■ Data for review:
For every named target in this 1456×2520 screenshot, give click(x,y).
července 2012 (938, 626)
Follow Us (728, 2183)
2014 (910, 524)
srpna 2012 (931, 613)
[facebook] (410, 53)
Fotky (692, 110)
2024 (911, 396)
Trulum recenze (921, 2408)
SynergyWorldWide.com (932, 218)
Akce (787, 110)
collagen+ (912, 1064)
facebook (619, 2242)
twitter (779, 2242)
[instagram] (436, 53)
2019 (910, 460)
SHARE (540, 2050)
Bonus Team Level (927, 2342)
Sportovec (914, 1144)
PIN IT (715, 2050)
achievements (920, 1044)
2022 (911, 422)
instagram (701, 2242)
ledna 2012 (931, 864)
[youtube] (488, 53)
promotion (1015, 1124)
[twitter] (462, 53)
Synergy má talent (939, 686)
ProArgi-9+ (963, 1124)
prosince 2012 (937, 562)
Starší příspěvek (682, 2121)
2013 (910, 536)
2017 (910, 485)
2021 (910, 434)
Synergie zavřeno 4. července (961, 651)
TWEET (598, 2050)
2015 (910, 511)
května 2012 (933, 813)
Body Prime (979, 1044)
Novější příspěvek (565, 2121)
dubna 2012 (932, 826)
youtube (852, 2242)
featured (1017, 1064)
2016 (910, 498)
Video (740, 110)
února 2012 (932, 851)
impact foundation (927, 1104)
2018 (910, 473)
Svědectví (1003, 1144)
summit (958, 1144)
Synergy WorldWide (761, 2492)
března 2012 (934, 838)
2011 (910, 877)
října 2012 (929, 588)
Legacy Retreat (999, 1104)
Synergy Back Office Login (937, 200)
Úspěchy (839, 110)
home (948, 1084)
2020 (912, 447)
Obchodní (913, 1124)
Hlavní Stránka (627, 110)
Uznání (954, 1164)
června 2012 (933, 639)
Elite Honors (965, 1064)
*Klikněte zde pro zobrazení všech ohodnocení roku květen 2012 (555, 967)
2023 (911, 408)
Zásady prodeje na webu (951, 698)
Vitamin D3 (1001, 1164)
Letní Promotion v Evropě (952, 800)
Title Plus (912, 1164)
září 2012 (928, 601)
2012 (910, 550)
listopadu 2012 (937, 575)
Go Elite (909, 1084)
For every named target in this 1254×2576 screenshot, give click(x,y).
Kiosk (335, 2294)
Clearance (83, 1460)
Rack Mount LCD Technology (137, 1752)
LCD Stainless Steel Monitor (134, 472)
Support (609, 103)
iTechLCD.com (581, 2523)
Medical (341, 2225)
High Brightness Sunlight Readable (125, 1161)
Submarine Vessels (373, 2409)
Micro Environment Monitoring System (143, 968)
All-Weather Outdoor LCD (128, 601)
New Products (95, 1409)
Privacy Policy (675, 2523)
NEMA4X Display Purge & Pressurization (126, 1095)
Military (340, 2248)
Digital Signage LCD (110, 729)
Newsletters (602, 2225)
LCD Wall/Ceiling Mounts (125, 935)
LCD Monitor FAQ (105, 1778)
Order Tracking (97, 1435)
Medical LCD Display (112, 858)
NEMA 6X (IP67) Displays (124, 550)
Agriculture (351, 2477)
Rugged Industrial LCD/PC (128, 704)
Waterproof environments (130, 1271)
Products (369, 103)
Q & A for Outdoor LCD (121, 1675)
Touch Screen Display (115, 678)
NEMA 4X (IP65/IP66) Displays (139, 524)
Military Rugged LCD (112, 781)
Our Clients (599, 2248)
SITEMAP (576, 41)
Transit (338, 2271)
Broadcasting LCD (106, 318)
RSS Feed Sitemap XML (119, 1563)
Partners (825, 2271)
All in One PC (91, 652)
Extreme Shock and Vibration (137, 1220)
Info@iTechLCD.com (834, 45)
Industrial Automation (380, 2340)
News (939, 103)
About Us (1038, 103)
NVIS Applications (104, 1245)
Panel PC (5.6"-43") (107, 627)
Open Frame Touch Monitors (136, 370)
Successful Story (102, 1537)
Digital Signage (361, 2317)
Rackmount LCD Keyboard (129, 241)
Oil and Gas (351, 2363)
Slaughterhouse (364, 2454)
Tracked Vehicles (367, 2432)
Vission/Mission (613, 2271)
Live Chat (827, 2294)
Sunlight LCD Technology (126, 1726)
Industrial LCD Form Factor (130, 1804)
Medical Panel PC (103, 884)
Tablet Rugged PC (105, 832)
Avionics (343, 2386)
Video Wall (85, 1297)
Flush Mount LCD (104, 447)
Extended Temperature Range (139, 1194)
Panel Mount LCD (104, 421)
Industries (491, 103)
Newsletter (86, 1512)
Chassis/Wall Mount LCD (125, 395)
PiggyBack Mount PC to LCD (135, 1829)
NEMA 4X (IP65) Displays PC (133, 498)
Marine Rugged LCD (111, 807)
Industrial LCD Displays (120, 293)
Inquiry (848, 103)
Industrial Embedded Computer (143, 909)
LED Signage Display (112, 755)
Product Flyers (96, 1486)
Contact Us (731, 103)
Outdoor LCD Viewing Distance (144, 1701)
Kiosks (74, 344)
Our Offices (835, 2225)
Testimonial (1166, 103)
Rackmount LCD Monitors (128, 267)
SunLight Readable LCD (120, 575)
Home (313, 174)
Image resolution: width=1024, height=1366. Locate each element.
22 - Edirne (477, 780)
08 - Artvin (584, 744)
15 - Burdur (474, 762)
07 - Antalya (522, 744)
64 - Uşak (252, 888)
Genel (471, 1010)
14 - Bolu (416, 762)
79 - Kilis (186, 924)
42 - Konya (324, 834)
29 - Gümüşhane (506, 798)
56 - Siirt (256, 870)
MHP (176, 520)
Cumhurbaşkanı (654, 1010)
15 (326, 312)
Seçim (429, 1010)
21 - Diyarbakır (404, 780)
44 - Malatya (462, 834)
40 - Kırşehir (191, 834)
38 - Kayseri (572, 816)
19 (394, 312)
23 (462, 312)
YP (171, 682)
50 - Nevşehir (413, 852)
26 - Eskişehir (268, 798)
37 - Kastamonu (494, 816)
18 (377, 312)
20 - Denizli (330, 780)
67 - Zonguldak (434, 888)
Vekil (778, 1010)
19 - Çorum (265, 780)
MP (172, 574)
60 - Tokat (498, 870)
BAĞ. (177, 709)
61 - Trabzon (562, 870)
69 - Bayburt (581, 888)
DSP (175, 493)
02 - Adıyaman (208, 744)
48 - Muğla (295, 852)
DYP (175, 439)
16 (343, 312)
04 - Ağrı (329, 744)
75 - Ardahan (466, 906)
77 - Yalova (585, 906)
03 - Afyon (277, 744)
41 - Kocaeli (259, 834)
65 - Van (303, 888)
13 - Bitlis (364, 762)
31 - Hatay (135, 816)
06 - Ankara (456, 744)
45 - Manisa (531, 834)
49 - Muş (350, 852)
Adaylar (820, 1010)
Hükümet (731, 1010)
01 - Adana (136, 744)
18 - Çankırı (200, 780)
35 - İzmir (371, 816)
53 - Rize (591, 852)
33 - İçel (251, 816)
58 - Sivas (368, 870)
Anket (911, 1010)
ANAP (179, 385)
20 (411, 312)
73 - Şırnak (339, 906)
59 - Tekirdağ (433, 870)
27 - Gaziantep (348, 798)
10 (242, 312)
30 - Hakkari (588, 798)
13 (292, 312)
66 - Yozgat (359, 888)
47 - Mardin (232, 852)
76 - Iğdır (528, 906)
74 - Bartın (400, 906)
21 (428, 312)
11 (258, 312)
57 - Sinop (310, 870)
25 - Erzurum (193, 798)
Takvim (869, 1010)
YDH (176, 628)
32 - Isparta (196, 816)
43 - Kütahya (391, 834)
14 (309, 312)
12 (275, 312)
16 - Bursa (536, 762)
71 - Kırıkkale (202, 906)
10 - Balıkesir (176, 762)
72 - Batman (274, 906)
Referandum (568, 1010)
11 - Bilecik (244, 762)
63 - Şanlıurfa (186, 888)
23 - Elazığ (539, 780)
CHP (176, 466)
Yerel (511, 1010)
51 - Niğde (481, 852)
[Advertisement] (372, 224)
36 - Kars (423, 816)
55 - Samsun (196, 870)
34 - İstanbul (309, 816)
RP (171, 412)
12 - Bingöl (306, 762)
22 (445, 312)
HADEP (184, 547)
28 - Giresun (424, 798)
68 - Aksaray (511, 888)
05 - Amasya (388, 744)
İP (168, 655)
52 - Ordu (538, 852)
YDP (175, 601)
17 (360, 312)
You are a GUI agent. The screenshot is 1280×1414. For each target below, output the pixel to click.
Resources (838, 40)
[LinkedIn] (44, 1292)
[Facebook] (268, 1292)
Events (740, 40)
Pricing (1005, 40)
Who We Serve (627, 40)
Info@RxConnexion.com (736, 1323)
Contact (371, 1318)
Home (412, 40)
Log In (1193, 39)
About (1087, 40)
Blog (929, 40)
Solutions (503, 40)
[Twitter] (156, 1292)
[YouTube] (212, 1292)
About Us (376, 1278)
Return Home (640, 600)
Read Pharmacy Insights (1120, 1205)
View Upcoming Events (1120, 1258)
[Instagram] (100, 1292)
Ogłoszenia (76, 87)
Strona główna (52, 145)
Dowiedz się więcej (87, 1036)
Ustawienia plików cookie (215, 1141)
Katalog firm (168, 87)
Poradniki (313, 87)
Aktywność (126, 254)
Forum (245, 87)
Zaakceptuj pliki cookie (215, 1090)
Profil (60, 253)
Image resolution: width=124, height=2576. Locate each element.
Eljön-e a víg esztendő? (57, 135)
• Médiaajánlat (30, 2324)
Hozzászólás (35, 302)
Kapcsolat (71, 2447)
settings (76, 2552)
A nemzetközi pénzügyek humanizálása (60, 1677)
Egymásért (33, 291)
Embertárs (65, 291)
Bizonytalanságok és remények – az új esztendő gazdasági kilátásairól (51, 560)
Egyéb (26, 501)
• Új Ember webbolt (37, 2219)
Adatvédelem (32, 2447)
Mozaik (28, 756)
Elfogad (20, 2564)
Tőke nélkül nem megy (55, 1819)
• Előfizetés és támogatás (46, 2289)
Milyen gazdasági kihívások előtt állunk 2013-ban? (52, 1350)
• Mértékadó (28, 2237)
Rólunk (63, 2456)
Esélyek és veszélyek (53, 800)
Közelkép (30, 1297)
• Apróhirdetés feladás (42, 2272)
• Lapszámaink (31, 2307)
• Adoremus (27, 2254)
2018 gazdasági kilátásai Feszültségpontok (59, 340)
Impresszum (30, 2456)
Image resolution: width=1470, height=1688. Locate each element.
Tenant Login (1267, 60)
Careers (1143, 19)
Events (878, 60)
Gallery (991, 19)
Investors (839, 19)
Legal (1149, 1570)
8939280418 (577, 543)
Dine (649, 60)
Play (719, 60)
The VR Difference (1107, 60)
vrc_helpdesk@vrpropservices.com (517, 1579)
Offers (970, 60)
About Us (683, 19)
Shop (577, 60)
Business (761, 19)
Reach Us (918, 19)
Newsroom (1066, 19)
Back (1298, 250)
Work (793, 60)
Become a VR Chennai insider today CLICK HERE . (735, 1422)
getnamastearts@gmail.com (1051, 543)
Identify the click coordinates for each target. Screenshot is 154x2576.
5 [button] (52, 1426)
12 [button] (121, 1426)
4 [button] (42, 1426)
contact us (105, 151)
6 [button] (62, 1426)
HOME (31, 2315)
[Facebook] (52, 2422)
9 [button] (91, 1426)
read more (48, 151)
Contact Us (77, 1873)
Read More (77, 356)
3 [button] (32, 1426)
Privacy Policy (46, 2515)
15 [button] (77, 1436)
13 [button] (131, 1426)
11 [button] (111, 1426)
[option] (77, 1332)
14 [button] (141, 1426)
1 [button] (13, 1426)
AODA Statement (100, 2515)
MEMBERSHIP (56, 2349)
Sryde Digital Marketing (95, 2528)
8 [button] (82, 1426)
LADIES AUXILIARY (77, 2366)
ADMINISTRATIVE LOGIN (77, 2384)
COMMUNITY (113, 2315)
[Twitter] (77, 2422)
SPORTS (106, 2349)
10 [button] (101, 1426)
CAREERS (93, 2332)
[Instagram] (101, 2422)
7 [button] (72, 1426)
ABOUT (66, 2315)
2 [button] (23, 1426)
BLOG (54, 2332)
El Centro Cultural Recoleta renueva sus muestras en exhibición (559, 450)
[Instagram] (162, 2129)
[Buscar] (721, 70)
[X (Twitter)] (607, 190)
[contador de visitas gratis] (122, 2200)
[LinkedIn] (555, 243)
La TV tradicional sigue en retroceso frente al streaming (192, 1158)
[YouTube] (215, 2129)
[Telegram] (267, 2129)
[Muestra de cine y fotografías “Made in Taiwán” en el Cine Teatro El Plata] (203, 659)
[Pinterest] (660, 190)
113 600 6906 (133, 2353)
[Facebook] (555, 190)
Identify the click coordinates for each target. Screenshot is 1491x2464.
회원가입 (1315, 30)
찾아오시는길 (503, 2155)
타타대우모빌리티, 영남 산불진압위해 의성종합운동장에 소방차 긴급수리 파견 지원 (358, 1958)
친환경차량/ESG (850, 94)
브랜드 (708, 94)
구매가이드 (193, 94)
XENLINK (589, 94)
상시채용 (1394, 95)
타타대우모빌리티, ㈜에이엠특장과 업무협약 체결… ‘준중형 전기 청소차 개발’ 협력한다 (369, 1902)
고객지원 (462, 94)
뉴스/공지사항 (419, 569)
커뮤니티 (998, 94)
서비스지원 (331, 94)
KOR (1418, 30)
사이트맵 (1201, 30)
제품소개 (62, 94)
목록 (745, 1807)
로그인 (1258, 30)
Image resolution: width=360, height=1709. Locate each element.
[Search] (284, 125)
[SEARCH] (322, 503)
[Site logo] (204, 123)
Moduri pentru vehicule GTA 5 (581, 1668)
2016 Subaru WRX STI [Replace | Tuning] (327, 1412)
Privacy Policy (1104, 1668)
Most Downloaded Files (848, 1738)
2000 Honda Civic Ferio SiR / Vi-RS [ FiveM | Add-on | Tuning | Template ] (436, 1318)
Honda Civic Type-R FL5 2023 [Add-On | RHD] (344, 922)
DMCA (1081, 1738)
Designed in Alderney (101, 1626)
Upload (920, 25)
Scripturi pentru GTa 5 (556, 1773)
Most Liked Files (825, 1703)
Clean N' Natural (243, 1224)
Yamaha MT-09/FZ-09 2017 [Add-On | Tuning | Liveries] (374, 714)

■ Aim of the exercise: What is needed is an exact copy of the lines above, from the one containing "[Instagram] (100, 1292)" through the one containing "Profil (60, 253)", with nothing added.

■ The completed task:
[Instagram] (100, 1292)
Ogłoszenia (76, 87)
Strona główna (52, 145)
Dowiedz się więcej (87, 1036)
Ustawienia plików cookie (215, 1141)
Katalog firm (168, 87)
Poradniki (313, 87)
Aktywność (126, 254)
Forum (245, 87)
Zaakceptuj pliki cookie (215, 1090)
Profil (60, 253)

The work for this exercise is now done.